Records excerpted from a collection
Start of Block
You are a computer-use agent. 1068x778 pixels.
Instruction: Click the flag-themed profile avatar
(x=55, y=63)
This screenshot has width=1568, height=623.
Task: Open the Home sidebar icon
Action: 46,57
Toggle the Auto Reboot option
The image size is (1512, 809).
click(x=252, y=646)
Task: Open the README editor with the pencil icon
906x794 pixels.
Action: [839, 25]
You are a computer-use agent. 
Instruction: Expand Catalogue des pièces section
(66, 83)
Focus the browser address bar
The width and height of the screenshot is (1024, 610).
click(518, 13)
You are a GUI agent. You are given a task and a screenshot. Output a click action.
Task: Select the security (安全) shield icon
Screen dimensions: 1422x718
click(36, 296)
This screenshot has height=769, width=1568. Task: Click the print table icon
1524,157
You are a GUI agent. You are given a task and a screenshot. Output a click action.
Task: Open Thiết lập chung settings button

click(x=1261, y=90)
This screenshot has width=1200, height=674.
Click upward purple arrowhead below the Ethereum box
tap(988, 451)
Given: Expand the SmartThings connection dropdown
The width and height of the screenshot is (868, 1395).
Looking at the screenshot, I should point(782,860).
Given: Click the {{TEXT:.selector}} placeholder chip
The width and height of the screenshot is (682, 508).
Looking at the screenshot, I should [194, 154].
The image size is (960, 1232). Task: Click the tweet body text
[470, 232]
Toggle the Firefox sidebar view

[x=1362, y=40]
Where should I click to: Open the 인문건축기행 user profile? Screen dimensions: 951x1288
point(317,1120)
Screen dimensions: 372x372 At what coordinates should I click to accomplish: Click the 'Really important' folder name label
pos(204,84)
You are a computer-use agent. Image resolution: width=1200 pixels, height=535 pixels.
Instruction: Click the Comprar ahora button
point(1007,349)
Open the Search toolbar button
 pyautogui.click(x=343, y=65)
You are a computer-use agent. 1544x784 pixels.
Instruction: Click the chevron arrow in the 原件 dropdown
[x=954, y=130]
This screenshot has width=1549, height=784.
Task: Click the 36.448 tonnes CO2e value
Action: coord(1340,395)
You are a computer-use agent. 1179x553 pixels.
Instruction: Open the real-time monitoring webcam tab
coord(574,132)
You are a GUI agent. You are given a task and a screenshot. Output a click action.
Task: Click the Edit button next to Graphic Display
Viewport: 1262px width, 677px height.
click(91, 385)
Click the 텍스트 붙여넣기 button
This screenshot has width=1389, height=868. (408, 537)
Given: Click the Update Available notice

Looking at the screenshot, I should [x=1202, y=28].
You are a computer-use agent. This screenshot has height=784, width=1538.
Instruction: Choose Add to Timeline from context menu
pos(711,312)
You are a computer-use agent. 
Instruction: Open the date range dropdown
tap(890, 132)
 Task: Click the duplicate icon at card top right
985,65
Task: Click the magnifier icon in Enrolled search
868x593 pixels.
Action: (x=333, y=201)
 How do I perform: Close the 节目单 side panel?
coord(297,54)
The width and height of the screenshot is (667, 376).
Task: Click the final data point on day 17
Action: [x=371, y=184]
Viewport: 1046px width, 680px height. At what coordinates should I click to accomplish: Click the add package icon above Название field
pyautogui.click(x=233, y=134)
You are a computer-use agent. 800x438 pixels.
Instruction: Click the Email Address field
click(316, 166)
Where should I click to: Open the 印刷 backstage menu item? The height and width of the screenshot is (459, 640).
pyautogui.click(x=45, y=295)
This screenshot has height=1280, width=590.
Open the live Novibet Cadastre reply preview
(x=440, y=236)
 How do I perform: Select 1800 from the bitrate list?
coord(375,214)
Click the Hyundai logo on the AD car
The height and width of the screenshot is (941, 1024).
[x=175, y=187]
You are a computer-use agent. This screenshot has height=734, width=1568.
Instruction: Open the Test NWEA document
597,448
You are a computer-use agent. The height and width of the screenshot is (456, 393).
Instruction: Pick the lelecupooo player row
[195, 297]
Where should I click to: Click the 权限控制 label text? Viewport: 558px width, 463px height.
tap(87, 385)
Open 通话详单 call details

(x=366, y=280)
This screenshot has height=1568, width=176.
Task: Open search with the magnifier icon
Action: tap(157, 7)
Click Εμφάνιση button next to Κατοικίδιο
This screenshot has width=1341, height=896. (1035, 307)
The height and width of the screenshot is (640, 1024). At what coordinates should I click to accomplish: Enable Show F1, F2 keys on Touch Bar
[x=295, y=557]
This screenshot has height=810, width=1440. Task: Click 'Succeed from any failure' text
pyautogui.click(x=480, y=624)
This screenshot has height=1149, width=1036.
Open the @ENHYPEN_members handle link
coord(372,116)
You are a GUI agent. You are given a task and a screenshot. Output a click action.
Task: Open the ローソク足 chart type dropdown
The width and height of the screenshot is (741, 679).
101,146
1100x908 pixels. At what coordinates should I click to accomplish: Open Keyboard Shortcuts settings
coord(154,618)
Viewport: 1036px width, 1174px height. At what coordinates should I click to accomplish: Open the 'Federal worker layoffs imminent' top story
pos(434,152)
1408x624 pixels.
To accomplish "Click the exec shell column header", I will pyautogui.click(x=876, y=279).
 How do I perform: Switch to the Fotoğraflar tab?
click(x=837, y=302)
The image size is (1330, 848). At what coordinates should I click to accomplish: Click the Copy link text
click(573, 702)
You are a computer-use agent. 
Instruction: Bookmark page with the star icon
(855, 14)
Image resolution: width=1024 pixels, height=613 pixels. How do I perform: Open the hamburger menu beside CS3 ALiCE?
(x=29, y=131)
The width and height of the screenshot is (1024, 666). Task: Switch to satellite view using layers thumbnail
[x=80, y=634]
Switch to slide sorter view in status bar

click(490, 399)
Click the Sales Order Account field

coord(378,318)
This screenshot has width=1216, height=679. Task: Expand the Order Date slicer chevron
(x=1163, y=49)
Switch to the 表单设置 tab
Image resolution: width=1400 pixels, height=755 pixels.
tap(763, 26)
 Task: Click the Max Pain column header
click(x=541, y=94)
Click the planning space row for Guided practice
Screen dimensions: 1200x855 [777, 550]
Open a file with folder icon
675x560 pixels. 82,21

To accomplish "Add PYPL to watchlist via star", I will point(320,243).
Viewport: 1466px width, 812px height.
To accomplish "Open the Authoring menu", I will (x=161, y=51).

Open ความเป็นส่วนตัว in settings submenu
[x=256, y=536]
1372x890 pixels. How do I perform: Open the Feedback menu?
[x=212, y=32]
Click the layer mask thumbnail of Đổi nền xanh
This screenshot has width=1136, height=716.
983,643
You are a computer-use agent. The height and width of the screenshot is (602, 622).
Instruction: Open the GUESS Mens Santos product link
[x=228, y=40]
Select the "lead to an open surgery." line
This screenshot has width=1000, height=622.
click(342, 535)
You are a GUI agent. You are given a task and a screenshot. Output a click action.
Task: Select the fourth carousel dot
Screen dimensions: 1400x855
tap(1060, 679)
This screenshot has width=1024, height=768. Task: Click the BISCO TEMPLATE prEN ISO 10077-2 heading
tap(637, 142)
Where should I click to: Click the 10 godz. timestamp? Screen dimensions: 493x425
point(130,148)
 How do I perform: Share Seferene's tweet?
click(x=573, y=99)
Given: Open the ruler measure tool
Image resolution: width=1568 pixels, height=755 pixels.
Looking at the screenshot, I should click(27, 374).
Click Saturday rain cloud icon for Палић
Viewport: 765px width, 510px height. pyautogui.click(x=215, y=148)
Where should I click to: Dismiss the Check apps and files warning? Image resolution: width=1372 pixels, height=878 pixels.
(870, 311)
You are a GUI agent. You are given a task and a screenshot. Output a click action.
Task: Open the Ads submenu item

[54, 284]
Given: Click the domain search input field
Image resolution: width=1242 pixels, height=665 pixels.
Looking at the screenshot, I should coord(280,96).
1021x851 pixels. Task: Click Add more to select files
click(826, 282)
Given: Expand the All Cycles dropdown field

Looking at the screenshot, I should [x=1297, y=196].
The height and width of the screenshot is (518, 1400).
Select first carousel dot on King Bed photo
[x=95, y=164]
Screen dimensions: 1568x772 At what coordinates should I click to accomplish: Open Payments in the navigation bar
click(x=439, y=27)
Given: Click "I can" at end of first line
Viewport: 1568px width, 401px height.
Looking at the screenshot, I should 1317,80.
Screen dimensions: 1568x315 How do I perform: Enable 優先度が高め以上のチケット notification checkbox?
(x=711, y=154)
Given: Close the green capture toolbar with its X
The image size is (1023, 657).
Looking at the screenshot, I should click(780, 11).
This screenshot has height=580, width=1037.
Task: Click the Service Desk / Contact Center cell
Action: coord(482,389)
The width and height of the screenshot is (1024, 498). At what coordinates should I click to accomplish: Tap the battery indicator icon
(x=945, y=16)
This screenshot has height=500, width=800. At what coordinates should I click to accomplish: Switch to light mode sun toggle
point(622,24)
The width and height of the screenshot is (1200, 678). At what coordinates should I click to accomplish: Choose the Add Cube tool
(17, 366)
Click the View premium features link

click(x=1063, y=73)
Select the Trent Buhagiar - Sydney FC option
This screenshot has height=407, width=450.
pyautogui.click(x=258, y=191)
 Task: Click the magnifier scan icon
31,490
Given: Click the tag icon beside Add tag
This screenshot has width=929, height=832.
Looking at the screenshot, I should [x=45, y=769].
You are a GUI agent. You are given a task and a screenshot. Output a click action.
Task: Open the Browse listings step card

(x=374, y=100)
End of Block
Starting at the line above that holds "Given: Click the domain search input field" and ending at the line that holds "The height and width of the screenshot is (518, 1400).", transcribe each line exactly and include no other lines.

> [The answer]:
Given: Click the domain search input field
Image resolution: width=1242 pixels, height=665 pixels.
Looking at the screenshot, I should coord(280,96).
1021x851 pixels. Task: Click Add more to select files
click(826, 282)
Given: Expand the All Cycles dropdown field

Looking at the screenshot, I should [x=1297, y=196].
The height and width of the screenshot is (518, 1400).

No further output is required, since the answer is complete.